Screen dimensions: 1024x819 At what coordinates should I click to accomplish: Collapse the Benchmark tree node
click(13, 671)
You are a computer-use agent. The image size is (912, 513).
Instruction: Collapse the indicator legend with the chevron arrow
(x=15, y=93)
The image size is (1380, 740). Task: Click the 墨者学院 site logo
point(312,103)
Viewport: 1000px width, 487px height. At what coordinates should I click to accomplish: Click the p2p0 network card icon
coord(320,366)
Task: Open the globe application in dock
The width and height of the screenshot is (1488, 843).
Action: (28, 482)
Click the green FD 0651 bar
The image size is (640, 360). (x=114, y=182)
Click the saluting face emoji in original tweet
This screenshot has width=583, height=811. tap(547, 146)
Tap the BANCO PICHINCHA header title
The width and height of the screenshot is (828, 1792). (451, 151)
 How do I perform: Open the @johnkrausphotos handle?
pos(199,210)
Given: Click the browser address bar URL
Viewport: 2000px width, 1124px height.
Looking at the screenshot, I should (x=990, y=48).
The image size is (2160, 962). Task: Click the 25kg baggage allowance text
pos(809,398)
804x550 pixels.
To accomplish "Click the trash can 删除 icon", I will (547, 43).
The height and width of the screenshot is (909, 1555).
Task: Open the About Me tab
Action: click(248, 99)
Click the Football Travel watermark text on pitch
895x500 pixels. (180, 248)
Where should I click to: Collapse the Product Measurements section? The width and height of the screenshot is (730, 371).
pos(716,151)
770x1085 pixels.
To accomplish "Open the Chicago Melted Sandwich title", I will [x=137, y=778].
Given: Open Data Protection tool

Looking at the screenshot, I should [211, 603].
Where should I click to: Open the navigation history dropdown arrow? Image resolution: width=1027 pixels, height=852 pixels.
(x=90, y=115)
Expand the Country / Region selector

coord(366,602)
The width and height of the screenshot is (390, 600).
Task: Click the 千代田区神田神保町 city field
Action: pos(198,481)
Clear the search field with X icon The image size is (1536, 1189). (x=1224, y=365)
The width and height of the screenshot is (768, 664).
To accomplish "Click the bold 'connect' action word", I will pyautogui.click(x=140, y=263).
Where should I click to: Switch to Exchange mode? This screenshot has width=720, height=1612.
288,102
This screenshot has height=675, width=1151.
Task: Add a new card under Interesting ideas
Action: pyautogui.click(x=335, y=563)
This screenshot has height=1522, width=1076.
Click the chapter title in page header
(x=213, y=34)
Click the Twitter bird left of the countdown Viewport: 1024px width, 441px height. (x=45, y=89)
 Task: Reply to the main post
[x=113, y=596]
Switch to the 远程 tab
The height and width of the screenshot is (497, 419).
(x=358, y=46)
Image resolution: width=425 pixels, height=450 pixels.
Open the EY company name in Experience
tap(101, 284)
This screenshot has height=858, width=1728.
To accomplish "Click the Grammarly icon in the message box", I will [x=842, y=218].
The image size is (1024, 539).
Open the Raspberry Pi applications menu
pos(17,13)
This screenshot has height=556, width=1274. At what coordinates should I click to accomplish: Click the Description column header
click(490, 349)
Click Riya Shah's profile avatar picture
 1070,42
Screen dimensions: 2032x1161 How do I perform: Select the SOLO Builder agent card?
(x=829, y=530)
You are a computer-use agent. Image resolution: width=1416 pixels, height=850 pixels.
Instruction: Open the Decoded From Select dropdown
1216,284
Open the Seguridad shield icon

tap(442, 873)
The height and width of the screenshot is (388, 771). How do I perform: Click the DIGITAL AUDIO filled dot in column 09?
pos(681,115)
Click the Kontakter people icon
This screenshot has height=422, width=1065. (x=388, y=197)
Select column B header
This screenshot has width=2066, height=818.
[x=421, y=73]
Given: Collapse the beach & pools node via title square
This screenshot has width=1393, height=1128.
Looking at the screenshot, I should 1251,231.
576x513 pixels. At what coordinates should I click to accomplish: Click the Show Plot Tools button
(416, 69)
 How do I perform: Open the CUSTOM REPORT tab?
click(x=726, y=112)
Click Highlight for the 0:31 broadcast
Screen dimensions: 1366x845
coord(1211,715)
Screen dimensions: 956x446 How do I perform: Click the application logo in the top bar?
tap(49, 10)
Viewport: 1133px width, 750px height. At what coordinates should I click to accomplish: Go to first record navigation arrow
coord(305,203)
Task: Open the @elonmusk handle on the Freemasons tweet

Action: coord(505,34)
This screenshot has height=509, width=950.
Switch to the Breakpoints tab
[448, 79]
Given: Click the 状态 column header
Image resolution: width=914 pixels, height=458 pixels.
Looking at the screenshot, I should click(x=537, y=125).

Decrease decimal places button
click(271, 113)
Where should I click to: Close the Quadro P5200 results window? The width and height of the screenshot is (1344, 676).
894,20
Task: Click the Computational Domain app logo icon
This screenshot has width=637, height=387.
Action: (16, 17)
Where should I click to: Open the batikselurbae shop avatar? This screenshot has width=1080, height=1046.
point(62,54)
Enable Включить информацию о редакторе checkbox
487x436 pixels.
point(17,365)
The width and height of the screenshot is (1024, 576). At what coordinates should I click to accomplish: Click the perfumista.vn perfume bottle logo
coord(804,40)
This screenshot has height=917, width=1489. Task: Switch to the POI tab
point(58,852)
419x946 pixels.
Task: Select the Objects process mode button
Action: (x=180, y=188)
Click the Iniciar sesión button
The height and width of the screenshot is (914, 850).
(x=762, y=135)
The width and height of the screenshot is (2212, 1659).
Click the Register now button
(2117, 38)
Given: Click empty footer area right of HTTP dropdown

****

- _DO THIS_
Set out every line of the data above as a Markdown table with two columns, Row and Data line. Number the rows in order and leave out blank lines.

- _RESPONSE TO THE EXERCISE_
| Row | Data line |
|---|---|
| 1 | Screen dimensions: 1024x819 At what coordinates should I click to accomplish: Collapse the Benchmark tree node |
| 2 | click(13, 671) |
| 3 | You are a computer-use agent. The image size is (912, 513). |
| 4 | Instruction: Collapse the indicator legend with the chevron arrow |
| 5 | (x=15, y=93) |
| 6 | The image size is (1380, 740). Task: Click the 墨者学院 site logo |
| 7 | point(312,103) |
| 8 | Viewport: 1000px width, 487px height. At what coordinates should I click to accomplish: Click the p2p0 network card icon |
| 9 | coord(320,366) |
| 10 | Task: Open the globe application in dock |
| 11 | The width and height of the screenshot is (1488, 843). |
| 12 | Action: (28, 482) |
| 13 | Click the green FD 0651 bar |
| 14 | The image size is (640, 360). (x=114, y=182) |
| 15 | Click the saluting face emoji in original tweet |
| 16 | This screenshot has width=583, height=811. tap(547, 146) |
| 17 | Tap the BANCO PICHINCHA header title |
| 18 | The width and height of the screenshot is (828, 1792). (451, 151) |
| 19 |  How do I perform: Open the @johnkrausphotos handle? |
| 20 | pos(199,210) |
| 21 | Given: Click the browser address bar URL |
| 22 | Viewport: 2000px width, 1124px height. |
| 23 | Looking at the screenshot, I should (x=990, y=48). |
| 24 | The image size is (2160, 962). Task: Click the 25kg baggage allowance text |
| 25 | pos(809,398) |
| 26 | 804x550 pixels. |
| 27 | To accomplish "Click the trash can 删除 icon", I will (547, 43). |
| 28 | The height and width of the screenshot is (909, 1555). |
| 29 | Task: Open the About Me tab |
| 30 | Action: click(248, 99) |
| 31 | Click the Football Travel watermark text on pitch |
| 32 | 895x500 pixels. (180, 248) |
| 33 | Where should I click to: Collapse the Product Measurements section? The width and height of the screenshot is (730, 371). |
| 34 | pos(716,151) |
| 35 | 770x1085 pixels. |
| 36 | To accomplish "Open the Chicago Melted Sandwich title", I will [x=137, y=778]. |
| 37 | Given: Open Data Protection tool |
| 38 | Looking at the screenshot, I should [211, 603]. |
| 39 | Where should I click to: Open the navigation history dropdown arrow? Image resolution: width=1027 pixels, height=852 pixels. |
| 40 | (x=90, y=115) |
| 41 | Expand the Country / Region selector |
| 42 | coord(366,602) |
| 43 | The width and height of the screenshot is (390, 600). |
| 44 | Task: Click the 千代田区神田神保町 city field |
| 45 | Action: pos(198,481) |
| 46 | Clear the search field with X icon The image size is (1536, 1189). (x=1224, y=365) |
| 47 | The width and height of the screenshot is (768, 664). |
| 48 | To accomplish "Click the bold 'connect' action word", I will pyautogui.click(x=140, y=263). |
| 49 | Where should I click to: Switch to Exchange mode? This screenshot has width=720, height=1612. |
| 50 | 288,102 |
| 51 | This screenshot has height=675, width=1151. |
| 52 | Task: Add a new card under Interesting ideas |
| 53 | Action: pyautogui.click(x=335, y=563) |
| 54 | This screenshot has height=1522, width=1076. |
| 55 | Click the chapter title in page header |
| 56 | (x=213, y=34) |
| 57 | Click the Twitter bird left of the countdown Viewport: 1024px width, 441px height. (x=45, y=89) |
| 58 |  Task: Reply to the main post |
| 59 | [x=113, y=596] |
| 60 | Switch to the 远程 tab |
| 61 | The height and width of the screenshot is (497, 419). |
| 62 | (x=358, y=46) |
| 63 | Image resolution: width=425 pixels, height=450 pixels. |
| 64 | Open the EY company name in Experience |
| 65 | tap(101, 284) |
| 66 | This screenshot has height=858, width=1728. |
| 67 | To accomplish "Click the Grammarly icon in the message box", I will [x=842, y=218]. |
| 68 | The image size is (1024, 539). |
| 69 | Open the Raspberry Pi applications menu |
| 70 | pos(17,13) |
| 71 | This screenshot has height=556, width=1274. At what coordinates should I click to accomplish: Click the Description column header |
| 72 | click(490, 349) |
| 73 | Click Riya Shah's profile avatar picture |
| 74 |  1070,42 |
| 75 | Screen dimensions: 2032x1161 How do I perform: Select the SOLO Builder agent card? |
| 76 | (x=829, y=530) |
| 77 | You are a computer-use agent. Image resolution: width=1416 pixels, height=850 pixels. |
| 78 | Instruction: Open the Decoded From Select dropdown |
| 79 | 1216,284 |
| 80 | Open the Seguridad shield icon |
| 81 | tap(442, 873) |
| 82 | The height and width of the screenshot is (388, 771). How do I perform: Click the DIGITAL AUDIO filled dot in column 09? |
| 83 | pos(681,115) |
| 84 | Click the Kontakter people icon |
| 85 | This screenshot has height=422, width=1065. (x=388, y=197) |
| 86 | Select column B header |
| 87 | This screenshot has width=2066, height=818. |
| 88 | [x=421, y=73] |
| 89 | Given: Collapse the beach & pools node via title square |
| 90 | This screenshot has width=1393, height=1128. |
| 91 | Looking at the screenshot, I should 1251,231. |
| 92 | 576x513 pixels. At what coordinates should I click to accomplish: Click the Show Plot Tools button |
| 93 | (416, 69) |
| 94 |  How do I perform: Open the CUSTOM REPORT tab? |
| 95 | click(x=726, y=112) |
| 96 | Click Highlight for the 0:31 broadcast |
| 97 | Screen dimensions: 1366x845 |
| 98 | coord(1211,715) |
| 99 | Screen dimensions: 956x446 How do I perform: Click the application logo in the top bar? |
| 100 | tap(49, 10) |
| 101 | Viewport: 1133px width, 750px height. At what coordinates should I click to accomplish: Go to first record navigation arrow |
| 102 | coord(305,203) |
| 103 | Task: Open the @elonmusk handle on the Freemasons tweet |
| 104 | Action: coord(505,34) |
| 105 | This screenshot has height=509, width=950. |
| 106 | Switch to the Breakpoints tab |
| 107 | [448, 79] |
| 108 | Given: Click the 状态 column header |
| 109 | Image resolution: width=914 pixels, height=458 pixels. |
| 110 | Looking at the screenshot, I should click(x=537, y=125). |
| 111 | Decrease decimal places button |
| 112 | click(271, 113) |
| 113 | Where should I click to: Close the Quadro P5200 results window? The width and height of the screenshot is (1344, 676). |
| 114 | 894,20 |
| 115 | Task: Click the Computational Domain app logo icon |
| 116 | This screenshot has width=637, height=387. |
| 117 | Action: (16, 17) |
| 118 | Where should I click to: Open the batikselurbae shop avatar? This screenshot has width=1080, height=1046. |
| 119 | point(62,54) |
| 120 | Enable Включить информацию о редакторе checkbox |
| 121 | 487x436 pixels. |
| 122 | point(17,365) |
| 123 | The width and height of the screenshot is (1024, 576). At what coordinates should I click to accomplish: Click the perfumista.vn perfume bottle logo |
| 124 | coord(804,40) |
| 125 | This screenshot has height=917, width=1489. Task: Switch to the POI tab |
| 126 | point(58,852) |
| 127 | 419x946 pixels. |
| 128 | Task: Select the Objects process mode button |
| 129 | Action: (x=180, y=188) |
| 130 | Click the Iniciar sesión button |
| 131 | The height and width of the screenshot is (914, 850). |
| 132 | (x=762, y=135) |
| 133 | The width and height of the screenshot is (2212, 1659). |
| 134 | Click the Register now button |
| 135 | (2117, 38) |
| 136 | Given: Click empty footer area right of HTTP dropdown |